不幸的是,我对python还是很陌生,现在没有时间进行更深入的了解,因此我无法通过python控制台理解和解决错误显示程序。我正在尝试使用此代码从多个位置的多个netCDF文件中提取数据:
#this is for reading the .nc in the working folder
import glob
#this is reaquired ti read the netCDF4 data
from netCDF4 import Dataset
#required to read and write the csv files
import pandas as pd
#required for using the array functions
import numpy as np
# Record all the years of the netCDF files into a Python list
all_years = []
for file in glob.glob('*.nc'):
print(file)
#reading the files
data = Dataset(file, 'r')
#saving the data variable time
time = data.variables['time']
#saving the year which is written in the file
year = time.units[11:15]
#once we have acquired the data for one year then it will combine it for all the years as we are using for loop here
all_years.append(year)
# Creating an empty Pandas DataFrame covering the whole range of data and then we will read the required data and put it here
year_start = min(all_years)
end_year = max(all_years)
date_range = pd.date_range(start = str(year_start) + '-01-01',
end = str(end_year) + '-12-31',
freq = 'D')
#an empty having 0.0 values dataframe will be created with two columns date_range and temperature
df = pd.DataFrame(0.0, columns = ['Precipitation'], index = date_range)

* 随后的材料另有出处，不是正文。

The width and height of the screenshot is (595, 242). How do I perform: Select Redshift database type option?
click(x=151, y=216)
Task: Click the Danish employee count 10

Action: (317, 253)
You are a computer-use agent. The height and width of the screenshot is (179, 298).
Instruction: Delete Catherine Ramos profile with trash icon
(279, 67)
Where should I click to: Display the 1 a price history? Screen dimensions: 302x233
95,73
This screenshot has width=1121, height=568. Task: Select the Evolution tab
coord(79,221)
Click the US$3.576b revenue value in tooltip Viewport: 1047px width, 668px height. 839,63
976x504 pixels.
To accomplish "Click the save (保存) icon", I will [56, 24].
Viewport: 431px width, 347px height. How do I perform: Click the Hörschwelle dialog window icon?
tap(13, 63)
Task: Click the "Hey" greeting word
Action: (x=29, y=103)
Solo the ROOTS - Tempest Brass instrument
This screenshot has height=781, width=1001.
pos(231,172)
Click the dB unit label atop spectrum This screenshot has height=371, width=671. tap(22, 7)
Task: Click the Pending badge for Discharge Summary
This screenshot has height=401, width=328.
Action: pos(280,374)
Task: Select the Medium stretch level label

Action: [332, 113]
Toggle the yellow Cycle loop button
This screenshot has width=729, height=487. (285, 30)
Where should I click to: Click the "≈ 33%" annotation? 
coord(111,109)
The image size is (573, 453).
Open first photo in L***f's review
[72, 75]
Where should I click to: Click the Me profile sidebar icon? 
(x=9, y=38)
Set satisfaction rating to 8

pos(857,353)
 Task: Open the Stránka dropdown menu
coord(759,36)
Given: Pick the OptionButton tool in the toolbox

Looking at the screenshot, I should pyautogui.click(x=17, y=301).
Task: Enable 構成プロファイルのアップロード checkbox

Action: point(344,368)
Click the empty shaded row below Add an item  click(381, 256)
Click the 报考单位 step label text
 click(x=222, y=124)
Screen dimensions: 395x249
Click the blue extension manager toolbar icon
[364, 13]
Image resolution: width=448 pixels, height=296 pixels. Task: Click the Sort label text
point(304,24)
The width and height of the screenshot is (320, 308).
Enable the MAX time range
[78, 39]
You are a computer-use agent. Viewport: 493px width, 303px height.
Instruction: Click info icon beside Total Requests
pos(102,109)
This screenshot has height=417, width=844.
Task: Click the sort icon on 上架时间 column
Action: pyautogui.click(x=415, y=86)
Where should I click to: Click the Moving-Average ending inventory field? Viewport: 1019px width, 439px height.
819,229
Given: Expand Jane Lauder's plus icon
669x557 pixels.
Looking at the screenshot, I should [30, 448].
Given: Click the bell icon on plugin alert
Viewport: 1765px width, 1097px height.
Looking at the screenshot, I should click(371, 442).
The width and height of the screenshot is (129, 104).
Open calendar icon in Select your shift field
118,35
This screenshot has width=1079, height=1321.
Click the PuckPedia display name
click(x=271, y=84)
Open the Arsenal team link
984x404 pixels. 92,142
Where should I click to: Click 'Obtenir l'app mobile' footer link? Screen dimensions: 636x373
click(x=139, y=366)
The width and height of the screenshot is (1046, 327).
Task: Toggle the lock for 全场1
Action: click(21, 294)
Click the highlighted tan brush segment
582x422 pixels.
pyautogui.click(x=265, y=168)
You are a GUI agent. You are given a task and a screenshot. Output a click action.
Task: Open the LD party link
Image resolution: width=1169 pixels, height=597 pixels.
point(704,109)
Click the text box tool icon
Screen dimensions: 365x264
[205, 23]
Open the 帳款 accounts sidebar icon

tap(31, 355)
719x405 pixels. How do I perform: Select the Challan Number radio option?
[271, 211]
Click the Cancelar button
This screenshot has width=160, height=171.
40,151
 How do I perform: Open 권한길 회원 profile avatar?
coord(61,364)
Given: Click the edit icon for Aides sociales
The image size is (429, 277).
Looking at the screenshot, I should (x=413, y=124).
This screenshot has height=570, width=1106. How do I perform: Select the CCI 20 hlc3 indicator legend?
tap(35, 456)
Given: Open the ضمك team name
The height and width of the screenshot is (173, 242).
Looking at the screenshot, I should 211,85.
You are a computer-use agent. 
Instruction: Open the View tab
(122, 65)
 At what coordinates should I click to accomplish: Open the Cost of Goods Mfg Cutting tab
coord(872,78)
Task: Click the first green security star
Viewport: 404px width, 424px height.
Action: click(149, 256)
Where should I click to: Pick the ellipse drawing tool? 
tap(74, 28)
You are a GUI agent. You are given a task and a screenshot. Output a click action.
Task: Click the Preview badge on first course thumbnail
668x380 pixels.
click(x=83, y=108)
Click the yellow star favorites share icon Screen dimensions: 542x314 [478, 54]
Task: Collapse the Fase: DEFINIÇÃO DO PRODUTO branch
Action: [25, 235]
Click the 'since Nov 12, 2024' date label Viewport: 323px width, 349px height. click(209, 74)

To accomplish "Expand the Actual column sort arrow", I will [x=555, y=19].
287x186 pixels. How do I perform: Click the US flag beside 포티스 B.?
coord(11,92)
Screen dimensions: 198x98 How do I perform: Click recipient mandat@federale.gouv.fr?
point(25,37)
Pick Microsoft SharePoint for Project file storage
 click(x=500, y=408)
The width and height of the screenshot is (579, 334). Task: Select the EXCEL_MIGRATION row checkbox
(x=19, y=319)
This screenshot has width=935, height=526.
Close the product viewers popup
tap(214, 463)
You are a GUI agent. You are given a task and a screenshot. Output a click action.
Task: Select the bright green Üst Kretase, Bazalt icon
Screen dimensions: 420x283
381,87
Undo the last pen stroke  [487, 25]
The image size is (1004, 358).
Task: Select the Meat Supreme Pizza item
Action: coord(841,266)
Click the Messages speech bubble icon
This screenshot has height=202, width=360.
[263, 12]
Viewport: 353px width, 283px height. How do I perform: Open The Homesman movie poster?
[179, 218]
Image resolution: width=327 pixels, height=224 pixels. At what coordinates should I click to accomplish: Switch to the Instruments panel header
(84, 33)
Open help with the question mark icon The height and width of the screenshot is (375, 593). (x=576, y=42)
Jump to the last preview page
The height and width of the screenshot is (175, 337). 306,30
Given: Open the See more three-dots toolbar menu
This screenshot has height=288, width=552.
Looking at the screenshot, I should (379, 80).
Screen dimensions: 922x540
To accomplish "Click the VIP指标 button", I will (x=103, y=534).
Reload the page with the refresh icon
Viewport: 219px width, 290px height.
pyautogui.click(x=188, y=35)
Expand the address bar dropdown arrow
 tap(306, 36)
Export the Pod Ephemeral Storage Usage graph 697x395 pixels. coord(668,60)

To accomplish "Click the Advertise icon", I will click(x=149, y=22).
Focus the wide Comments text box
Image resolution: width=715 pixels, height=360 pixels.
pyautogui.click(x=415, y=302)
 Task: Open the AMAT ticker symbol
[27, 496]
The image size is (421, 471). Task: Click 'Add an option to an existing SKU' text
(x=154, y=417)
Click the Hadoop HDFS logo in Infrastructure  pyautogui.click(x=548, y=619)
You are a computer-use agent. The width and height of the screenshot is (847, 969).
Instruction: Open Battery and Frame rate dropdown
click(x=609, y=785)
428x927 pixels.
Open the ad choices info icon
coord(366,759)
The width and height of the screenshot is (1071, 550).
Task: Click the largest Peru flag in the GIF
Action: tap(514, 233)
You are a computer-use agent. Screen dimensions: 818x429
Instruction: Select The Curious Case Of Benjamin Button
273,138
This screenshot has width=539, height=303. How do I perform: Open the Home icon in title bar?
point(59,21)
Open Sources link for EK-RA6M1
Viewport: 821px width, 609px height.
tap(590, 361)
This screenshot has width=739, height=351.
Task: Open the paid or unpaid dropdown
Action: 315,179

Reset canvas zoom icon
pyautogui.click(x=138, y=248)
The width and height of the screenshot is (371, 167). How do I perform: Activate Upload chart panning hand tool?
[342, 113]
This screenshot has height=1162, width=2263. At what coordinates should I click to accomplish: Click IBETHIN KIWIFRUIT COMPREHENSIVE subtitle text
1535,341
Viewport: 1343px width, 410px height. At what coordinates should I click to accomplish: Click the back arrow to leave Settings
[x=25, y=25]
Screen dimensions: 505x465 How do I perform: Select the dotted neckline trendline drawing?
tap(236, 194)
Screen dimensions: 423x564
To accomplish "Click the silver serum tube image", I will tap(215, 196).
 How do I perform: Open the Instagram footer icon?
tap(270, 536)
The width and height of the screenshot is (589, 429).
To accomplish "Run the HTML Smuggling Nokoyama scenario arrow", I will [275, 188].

# Defining the names, lat, lon for the locations of your interest into a csv file
#this will read the file locations
locations = pd.read_csv('stations_locations.csv')
#we would use a for loop as we are interested in aquiring all the information one by one from the rows
for index, row in locations.iterrows():
# one by one we will extract the information from the csv and put it into temp. variables
location = row['names']
location_lat = row['latitude']
location_lon = row['longitude']
# Sorting the all_years just to be sure that model writes the data correctly
all_years.sort()
#now we will read the netCDF file and here I have used netCDF file from FGOALS model
for yr in all_years:
# Reading-in the data
data = Dataset('pr_day_CNRM-CM5_historical_r1i1p1_%s0101-%s1231.nc'%(yr,yr), 'r')
# Storing the lat and lon data of the netCDF file into variables
lat = data.variables['lat'][:]
lon = data.variables['lon'][:]
#as we already have the co-ordinates of the point which needs to be downloaded
#in order to find the closest point around it we need to substract the cordinates
#and check which ever has the minimun distance
# Squared difference between the specified lat,lon and the lat,lon of the netCDF
sq_diff_lat = (lat - location_lat)**2
sq_diff_lon = (lon - location_lon)**2
# Identify the index of the min value for lat and lon
min_index_lat = sq_diff_lat.argmin()
min_index_lon = sq_diff_lon.argmin()
# Accessing the average temparature data
temp = data.variables['pr']
# Creating the date range for each year during each iteration
start = str(yr) + '-01-01'
end = str(yr) + '-12-31'
d_range = pd.date_range(start = start,
end = end,
freq = 'D')
for t_index in np.arange(0, len(d_range)):
print('Recording the value for: ' + str(location)+'_'+ str(d_range[t_index]))
df.loc[d_range[t_index]]['Temparature'] = temp[t_index, min_index_lat, min_index_lon]
df.to_csv(str(location) + '.csv')
这是显示的错误代码:
File "G:\Selection Cannon\Historical\CNRM-CM5_r1i1p1\pr\extracting data_CNRM-CM5_pr.py", line 62, in <module>
data = Dataset('pr_day_CNRM-CM5_historical_r1i1p1_%s0101-%s1231.nc'%(yr,yr), 'r')
File "netCDF4\_netCDF4.pyx", line 2321, in netCDF4._netCDF4.Dataset.__init__
File "netCDF4\_netCDF4.pyx", line 1885, in netCDF4._netCDF4._ensure_nc_success
FileNotFoundError: [Errno 2] No such file or directory: b'pr_day_CNRM-CM5_historical_r1i1p1_18500101-18501231.nc'
当我检查变量/函数'time.units'时,它说“从1850-1-1开始的天数”,但文件夹中只有1975-2005年的文件。如果我勾选“ all_years”,它将仅显示“ 1850”七次。我认为这与“ year = time.units [11:15]”行有关,但这是youtube视频中的家伙这样做的方式。 有人可以帮我解决这个问题,以便这段代码提取1975年及以后的文件吗?
最好的问候, 亚历克斯
PS:这是我的第一篇文章,如果需要任何补充信息和数据,请告诉我:)
答案 0 :(得分:0)
在进行其他任何操作之前,似乎您没有提供正确的路径。应当类似于“ G:/path/to/pr_day_CNRM-CM5_historical_r1i1p1_18500101-18501231.nc”。